— JOB A —
Answer these from the procrastination text, one line each:
(i) According to Pychyl, what is the first thing procrastination causes?
(ii) How does the undergraduate who waits until the night before to write a paper feel the next day?
(iii) What three forces behind procrastination does the final section say it will explore?
— JOB B —
In the procrastination text, turn the paragraph beginning "According to Pychyl, another reason" into a short bulleted list that keeps its main points.
— JOB C —
Reproduce the part of the procrastination text between "According to Pychyl, another" and "diet next month.", inclusive.

— TEXT SHOWN —
Additionally, procrastination causes you to feel an array of negative emotions later, when you have to deal with the consequences. Pychyl contends that deferring a task often results in more negative emotions than you’d experience if you’d just gotten started on the task, no matter how unpleasant it is. For example, as many undergraduates learn, if you wait to write a paper until the night before it’s due, you’ll spend the night feeling anxious, harried, or frantic—and the next day feeling sleep-deprived and regretful.
It Takes a Toll on Your Physical Health
Research also shows that procrastination can have a harmful effect on your health and well-being. How is that possible? Pychyl explains that first of all, procrastination causes stress. (Just think of how stressful it is to write a paper the night before it’s due!) But stress isn’t just a feeling: Stress is a psychological, emotional, and physical reaction to the challenges you experience. Even when you create a stressful situation yourself by putting off until later something you should do now, that stress can have an impact on your body, and sometimes that impact can harm your health.
According to Pychyl, another reason that procrastination takes a toll on your physical health is that while putting off a few unpleasant tasks can seem harmless, procrastination isn’t so innocuous when it involves health-related tasks. Skipping gym sessions, delaying the start date for healthier eating habits, pushing back your bedtime, failing to find the time for doctor’s appointments, and delaying recommended health screenings all keep you from taking care of yourself to the best of your ability. Your health can suffer in the long run: After all, your blood pressure doesn’t care that you always intend to exercise more or that you have a plan to start a new diet next month.
Why Do We Procrastinate, and How Can We Stop?
Procrastination is frustrating because we know what it is and we can see how it hurts us, but we keep doing it anyway. In this section, we’ll explore three forces behind procrastination: our desire for rewarding experiences, our trouble making realistic plans, and our lack of preparedness for obstacles and challenges.

— STORED DATA —

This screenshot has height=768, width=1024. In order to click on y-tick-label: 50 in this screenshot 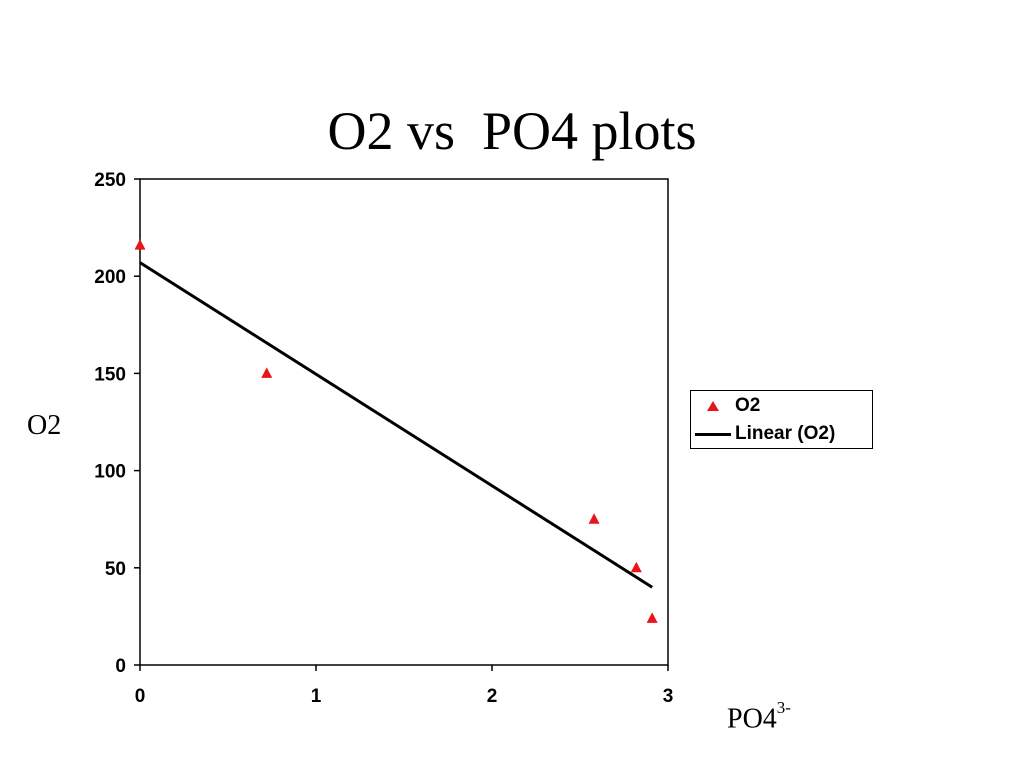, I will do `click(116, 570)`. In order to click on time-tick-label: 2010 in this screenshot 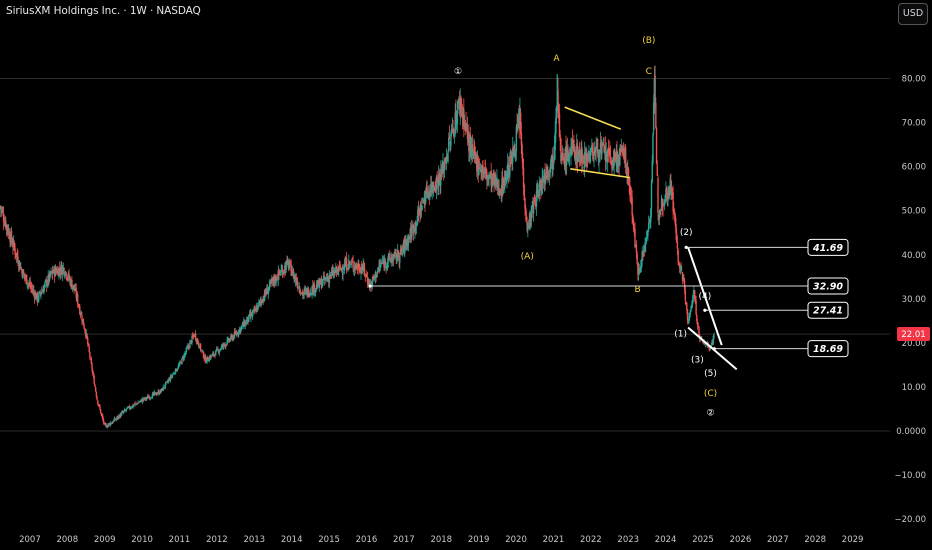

— RESPONSE A —
(i) Stress.
(ii) Sleep-deprived and regretful.
(iii) Our desire for rewarding experiences, our trouble making realistic plans, and our lack of preparedness for obstacles and challenges.

— RESPONSE B —
- Pychyl says procrastination harms physical health because, although delaying a few unpleasant tasks can seem harmless, delaying health-related tasks is not.
- Examples include skipping gym sessions, delaying healthier eating, pushing back bedtime, not making time for doctor's appointments, and putting off recommended health screenings.
- These habits keep you from taking care of yourself as well as you can.
- Your health can suffer in the long run, since your blood pressure doesn't care about your intentions to exercise or diet later.

— RESPONSE C —
According to Pychyl, another reason that procrastination takes a toll on your physical health is that while putting off a few unpleasant tasks can seem harmless, procrastination isn’t so innocuous when it involves health-related tasks. Skipping gym sessions, delaying the start date for healthier eating habits, pushing back your bedtime, failing to find the time for doctor’s appointments, and delaying recommended health screenings all keep you from taking care of yourself to the best of your ability. Your health can suffer in the long run: After all, your blood pressure doesn’t care that you always intend to exercise more or that you have a plan to start a new diet next month.